### INSTRUCTIONS TO FOLLOW
Your answer is to be every line of the material that includes the string "will".

### THE DATA
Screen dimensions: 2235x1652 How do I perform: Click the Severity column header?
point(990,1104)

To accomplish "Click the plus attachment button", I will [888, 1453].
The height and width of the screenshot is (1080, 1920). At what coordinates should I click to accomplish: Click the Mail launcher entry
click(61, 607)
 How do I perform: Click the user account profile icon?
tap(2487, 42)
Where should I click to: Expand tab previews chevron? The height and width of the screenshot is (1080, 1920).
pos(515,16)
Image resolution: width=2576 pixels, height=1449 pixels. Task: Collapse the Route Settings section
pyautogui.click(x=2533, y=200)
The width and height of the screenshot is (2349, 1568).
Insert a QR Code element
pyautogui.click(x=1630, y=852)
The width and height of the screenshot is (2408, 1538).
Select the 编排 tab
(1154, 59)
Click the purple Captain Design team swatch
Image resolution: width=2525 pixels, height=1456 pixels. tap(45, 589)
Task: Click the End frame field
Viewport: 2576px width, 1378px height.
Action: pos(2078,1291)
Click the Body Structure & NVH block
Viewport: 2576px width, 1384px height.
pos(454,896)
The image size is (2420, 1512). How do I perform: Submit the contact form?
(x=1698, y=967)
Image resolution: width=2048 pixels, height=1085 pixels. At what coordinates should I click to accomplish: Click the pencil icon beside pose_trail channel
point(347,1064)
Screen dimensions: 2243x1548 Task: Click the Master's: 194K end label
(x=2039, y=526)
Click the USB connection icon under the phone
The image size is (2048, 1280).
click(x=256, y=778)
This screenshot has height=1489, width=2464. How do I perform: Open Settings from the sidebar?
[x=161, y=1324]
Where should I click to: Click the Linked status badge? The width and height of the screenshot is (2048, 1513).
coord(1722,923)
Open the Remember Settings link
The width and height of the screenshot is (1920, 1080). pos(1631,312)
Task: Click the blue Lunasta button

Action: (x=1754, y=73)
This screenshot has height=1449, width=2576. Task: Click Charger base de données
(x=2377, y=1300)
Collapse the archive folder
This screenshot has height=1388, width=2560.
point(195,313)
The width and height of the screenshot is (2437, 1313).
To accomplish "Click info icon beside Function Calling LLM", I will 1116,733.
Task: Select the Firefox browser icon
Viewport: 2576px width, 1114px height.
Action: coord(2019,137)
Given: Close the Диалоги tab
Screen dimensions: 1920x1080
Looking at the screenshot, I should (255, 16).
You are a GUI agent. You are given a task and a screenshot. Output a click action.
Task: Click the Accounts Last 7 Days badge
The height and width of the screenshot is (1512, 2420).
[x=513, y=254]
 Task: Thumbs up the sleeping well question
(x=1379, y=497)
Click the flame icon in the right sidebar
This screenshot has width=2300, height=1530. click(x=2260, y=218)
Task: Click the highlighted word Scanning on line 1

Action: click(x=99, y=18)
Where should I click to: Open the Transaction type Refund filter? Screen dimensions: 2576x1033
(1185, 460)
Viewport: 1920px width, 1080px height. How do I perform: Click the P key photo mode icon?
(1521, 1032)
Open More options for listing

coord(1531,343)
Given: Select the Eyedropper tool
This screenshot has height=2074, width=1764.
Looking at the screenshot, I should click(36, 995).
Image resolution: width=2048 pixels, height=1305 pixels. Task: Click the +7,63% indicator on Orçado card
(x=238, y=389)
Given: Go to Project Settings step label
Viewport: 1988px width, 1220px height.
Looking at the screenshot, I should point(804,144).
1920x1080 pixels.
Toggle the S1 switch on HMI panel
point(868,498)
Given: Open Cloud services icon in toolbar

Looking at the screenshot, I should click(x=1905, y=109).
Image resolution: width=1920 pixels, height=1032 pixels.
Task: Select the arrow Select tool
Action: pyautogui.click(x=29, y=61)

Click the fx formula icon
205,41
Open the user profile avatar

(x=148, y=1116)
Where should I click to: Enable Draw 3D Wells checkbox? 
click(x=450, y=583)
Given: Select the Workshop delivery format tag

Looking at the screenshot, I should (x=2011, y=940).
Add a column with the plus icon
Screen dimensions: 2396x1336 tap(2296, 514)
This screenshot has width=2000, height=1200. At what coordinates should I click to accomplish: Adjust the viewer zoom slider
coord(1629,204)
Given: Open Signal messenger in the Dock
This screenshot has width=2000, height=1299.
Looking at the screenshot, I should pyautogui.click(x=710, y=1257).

### YOUR RESPONSE
To accomplish "Click the plus attachment button", I will [888, 1453].
To accomplish "Click info icon beside Function Calling LLM", I will 1116,733.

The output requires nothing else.